Pour une «petite» institution muséale, cette exposition est d’une grande richesse. Intitulée Paris en fête et conçue de façon thématique, elle couvre une période allant de la fin du XIXe siècle aux années 1960, l’accent étant mis sur les Années folles et la Belle Epoque de l’entre-deux-guerres. Comme on le verra, un certain nombre d’œuvres sortent cependant de ce cadre.
Paris a connu des bouleversements urbanistiques dus au baron Haussmann et de nombreuses innovations techniques, dont l’usage de l’électricité et la tour Eiffel. Quant au «gai Paris» des spectacles, des cabarets et des salons mondains, il concerne surtout la bourgeoisie et le milieu des artistes. La première salle du musée présente une riche collection d’affiches, réalisées pour la plupart par Henri de Toulouse-Lautrec, mais aussi par Félix Vallotton et Alexandre Steinlen. Elles mettent en valeur les spectacles, à Montmartre et Pigalle, des cabarets Le Divan japonais et le Chat Noir, d’Aristide Bruant, Jane Avril ou encore La Goulue. Puis sont exposées vingt-deux remarquables lithographies tirées de l’album Le café-concert (1893), où à nouveau Toulouse-Lautrec apparaît comme le maître du genre. Quant au «Paris chic» de la haute bourgeoisie, qui fréquente les courses de chevaux, les bals et les salons, il est notamment représenté par de belles aquarelles de Raoul Dufy, qui occupe une place majeure dans cette exposition, et de Kees van Dongen, peintre des mondanités.
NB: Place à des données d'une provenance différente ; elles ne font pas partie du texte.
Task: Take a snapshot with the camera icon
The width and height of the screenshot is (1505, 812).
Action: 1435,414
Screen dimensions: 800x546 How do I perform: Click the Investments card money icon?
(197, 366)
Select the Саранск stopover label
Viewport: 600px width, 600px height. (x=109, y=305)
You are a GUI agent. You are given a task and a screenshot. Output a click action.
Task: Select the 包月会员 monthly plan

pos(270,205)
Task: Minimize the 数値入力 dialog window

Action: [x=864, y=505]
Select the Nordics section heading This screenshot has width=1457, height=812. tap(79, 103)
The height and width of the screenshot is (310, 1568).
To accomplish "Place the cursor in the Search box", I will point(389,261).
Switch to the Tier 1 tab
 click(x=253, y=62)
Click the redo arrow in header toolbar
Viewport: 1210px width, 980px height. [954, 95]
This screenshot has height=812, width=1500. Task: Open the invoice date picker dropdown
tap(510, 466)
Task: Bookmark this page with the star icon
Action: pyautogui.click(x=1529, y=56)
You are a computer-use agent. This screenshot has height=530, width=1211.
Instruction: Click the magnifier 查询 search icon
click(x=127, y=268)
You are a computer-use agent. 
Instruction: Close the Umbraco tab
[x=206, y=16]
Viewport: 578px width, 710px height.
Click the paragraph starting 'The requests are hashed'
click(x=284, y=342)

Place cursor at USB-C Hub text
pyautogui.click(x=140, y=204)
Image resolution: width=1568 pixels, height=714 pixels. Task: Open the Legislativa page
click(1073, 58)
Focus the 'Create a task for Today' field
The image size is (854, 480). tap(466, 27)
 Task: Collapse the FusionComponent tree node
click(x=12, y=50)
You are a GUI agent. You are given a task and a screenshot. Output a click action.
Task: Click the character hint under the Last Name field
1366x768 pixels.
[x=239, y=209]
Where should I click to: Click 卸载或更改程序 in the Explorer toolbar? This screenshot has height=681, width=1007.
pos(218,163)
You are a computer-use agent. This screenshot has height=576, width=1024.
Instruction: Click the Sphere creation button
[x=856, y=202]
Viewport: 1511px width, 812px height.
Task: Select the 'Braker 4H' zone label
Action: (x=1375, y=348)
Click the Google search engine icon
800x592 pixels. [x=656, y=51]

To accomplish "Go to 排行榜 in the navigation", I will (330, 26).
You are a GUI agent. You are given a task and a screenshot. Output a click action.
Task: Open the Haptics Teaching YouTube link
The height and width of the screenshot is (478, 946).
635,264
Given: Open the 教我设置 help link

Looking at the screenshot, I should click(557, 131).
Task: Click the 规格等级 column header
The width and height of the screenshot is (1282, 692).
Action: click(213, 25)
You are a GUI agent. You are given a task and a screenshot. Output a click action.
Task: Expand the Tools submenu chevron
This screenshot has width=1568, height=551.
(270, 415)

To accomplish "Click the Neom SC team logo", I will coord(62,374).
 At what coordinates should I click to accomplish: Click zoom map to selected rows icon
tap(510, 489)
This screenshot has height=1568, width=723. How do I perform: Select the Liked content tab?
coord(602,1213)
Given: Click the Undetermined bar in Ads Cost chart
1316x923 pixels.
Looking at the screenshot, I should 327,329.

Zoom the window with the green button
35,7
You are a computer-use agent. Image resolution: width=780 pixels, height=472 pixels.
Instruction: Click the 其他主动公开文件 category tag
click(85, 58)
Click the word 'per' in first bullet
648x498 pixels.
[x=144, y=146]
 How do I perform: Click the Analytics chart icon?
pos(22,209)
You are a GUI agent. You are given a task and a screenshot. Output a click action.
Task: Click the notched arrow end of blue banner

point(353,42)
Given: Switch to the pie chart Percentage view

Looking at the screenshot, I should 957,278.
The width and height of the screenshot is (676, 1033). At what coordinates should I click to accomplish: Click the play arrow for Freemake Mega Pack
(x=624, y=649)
Un hymne à l’électricité, à la science et au progrès
Particulièrement intéressant – même s’il échappe à la thématique du «Paris en fête» – l’espace dévolu aux toiles de Dufy intitulées La Fée Electricité. Elles aboutiront à l’immense tableau (le plus grand du monde avec ses 600 m2) qui sera exposé dans le cadre de l’Exposition universelle de 1937. Cette série montre l’évolution des sources d’énergie, de la foudre de Zeus à la machine à vapeur puis aux centrales électriques, et rend hommage aux dizaines de savants qui, à travers l’histoire humaine, y ont contribué. On reconnaîtra donc, entre autres, Aristote, Pascal, Newton, Gramme, Hertz, Faraday, ou encore Watt…
Puis on revient au thème principal de l’exposition dans la section «Les élégantes», qui présente en peinture les mêmes lieux et personnages que ceux fréquentés par Marcel Proust. On retrouvera d’ailleurs cette proximité au second étage, avec les illustrations de van Dongen pour une édition de luxe de la Recherche du temps perdu. Celles et ceux qui ont lu ce monumental ouvrage y reconnaîtront le poète Elstir, le salon Verdurin, le baron de Charlus ou l’hôtel de Guermantes…
Raoul Dufy est à nouveau à l’honneur dans la salle consacrée à ses rapports étroits avec la musique, notamment pendant l’Occupation. Réfugié au sud de la France, il y rencontre Pablo Casals, qui a fui le franquisme. Au cœur de la période la plus sombre de l’histoire de France, Dufy exprime par ses toiles, dévolues aux musiciens et aux orchestres, un idéal de paix et de sérénité au travers de l’art.
Le monde de la grande bourgeoisie était aussi celui des villégiatures, notamment dans des stations thermales et balnéaires. On appréciera à ce propos deux toiles de Dufy représentant Le Havre et Nice, dans des styles très différents. Le même artiste, décidément quasi omnniprésent dans l’exposition, a aussi illustré les poèmes d’Apollinaire par de remarquables gravures sur bois.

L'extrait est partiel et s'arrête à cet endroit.